● **YOUR INSTRUCTIONS**: Give back all the data below exactly as it is shown.

● **Stored data entries**:
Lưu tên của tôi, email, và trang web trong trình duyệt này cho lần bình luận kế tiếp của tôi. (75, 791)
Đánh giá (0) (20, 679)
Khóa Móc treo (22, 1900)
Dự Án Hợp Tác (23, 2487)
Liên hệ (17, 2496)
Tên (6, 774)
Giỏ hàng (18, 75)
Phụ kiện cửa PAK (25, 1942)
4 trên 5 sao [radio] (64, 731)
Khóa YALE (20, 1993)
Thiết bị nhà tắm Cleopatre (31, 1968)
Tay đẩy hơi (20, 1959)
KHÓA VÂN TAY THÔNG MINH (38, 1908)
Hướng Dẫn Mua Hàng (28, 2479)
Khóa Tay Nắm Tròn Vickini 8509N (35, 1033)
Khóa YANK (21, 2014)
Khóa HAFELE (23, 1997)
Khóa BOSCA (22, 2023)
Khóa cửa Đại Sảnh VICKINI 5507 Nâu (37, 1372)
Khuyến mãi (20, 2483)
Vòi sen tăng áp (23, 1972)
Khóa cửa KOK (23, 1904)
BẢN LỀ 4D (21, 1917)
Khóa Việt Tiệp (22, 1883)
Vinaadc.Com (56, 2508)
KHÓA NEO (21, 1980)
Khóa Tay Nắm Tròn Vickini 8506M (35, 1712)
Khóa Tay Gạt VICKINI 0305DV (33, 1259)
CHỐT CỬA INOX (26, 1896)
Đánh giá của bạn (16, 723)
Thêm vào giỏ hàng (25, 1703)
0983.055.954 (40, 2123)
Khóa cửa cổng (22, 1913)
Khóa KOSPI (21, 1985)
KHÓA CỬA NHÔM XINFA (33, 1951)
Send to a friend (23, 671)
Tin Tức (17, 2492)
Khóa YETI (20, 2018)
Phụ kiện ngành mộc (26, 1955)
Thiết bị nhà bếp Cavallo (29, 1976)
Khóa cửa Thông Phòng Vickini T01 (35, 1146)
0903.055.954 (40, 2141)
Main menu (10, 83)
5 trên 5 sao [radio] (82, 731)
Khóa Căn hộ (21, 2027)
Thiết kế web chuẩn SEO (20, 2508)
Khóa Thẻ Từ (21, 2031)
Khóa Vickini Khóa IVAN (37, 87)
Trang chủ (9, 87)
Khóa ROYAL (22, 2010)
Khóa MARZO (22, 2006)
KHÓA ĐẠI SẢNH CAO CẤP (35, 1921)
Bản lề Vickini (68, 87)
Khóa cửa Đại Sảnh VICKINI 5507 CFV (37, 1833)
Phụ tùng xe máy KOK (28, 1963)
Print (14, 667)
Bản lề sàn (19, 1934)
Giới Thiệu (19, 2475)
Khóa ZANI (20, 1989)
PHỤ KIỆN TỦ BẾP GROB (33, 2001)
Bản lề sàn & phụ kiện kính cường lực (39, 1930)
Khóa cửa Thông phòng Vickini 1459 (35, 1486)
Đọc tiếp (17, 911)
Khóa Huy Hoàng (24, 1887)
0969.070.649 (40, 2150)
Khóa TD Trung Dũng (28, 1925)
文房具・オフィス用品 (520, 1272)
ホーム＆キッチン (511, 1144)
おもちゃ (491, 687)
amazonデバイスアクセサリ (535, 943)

● **SOLUTION FOR THIS EXERCISE**:
Lưu tên của tôi, email, và trang web trong trình duyệt này cho lần bình luận kế tiếp của tôi. (75, 791)
Đánh giá (0) (20, 679)
Khóa Móc treo (22, 1900)
Dự Án Hợp Tác (23, 2487)
Liên hệ (17, 2496)
Tên (6, 774)
Giỏ hàng (18, 75)
Phụ kiện cửa PAK (25, 1942)
4 trên 5 sao [radio] (64, 731)
Khóa YALE (20, 1993)
Thiết bị nhà tắm Cleopatre (31, 1968)
Tay đẩy hơi (20, 1959)
KHÓA VÂN TAY THÔNG MINH (38, 1908)
Hướng Dẫn Mua Hàng (28, 2479)
Khóa Tay Nắm Tròn Vickini 8509N (35, 1033)
Khóa YANK (21, 2014)
Khóa HAFELE (23, 1997)
Khóa BOSCA (22, 2023)
Khóa cửa Đại Sảnh VICKINI 5507 Nâu (37, 1372)
Khuyến mãi (20, 2483)
Vòi sen tăng áp (23, 1972)
Khóa cửa KOK (23, 1904)
BẢN LỀ 4D (21, 1917)
Khóa Việt Tiệp (22, 1883)
Vinaadc.Com (56, 2508)
KHÓA NEO (21, 1980)
Khóa Tay Nắm Tròn Vickini 8506M (35, 1712)
Khóa Tay Gạt VICKINI 0305DV (33, 1259)
CHỐT CỬA INOX (26, 1896)
Đánh giá của bạn (16, 723)
Thêm vào giỏ hàng (25, 1703)
0983.055.954 (40, 2123)
Khóa cửa cổng (22, 1913)
Khóa KOSPI (21, 1985)
KHÓA CỬA NHÔM XINFA (33, 1951)
Send to a friend (23, 671)
Tin Tức (17, 2492)
Khóa YETI (20, 2018)
Phụ kiện ngành mộc (26, 1955)
Thiết bị nhà bếp Cavallo (29, 1976)
Khóa cửa Thông Phòng Vickini T01 (35, 1146)
0903.055.954 (40, 2141)
Main menu (10, 83)
5 trên 5 sao [radio] (82, 731)
Khóa Căn hộ (21, 2027)
Thiết kế web chuẩn SEO (20, 2508)
Khóa Thẻ Từ (21, 2031)
Khóa Vickini Khóa IVAN (37, 87)
Trang chủ (9, 87)
Khóa ROYAL (22, 2010)
Khóa MARZO (22, 2006)
KHÓA ĐẠI SẢNH CAO CẤP (35, 1921)
Bản lề Vickini (68, 87)
Khóa cửa Đại Sảnh VICKINI 5507 CFV (37, 1833)
Phụ tùng xe máy KOK (28, 1963)
Print (14, 667)
Bản lề sàn (19, 1934)
Giới Thiệu (19, 2475)
Khóa ZANI (20, 1989)
PHỤ KIỆN TỦ BẾP GROB (33, 2001)
Bản lề sàn & phụ kiện kính cường lực (39, 1930)
Khóa cửa Thông phòng Vickini 1459 (35, 1486)
Đọc tiếp (17, 911)
Khóa Huy Hoàng (24, 1887)
0969.070.649 (40, 2150)
Khóa TD Trung Dũng (28, 1925)
文房具・オフィス用品 (520, 1272)
ホーム＆キッチン (511, 1144)
おもちゃ (491, 687)
amazonデバイスアクセサリ (535, 943)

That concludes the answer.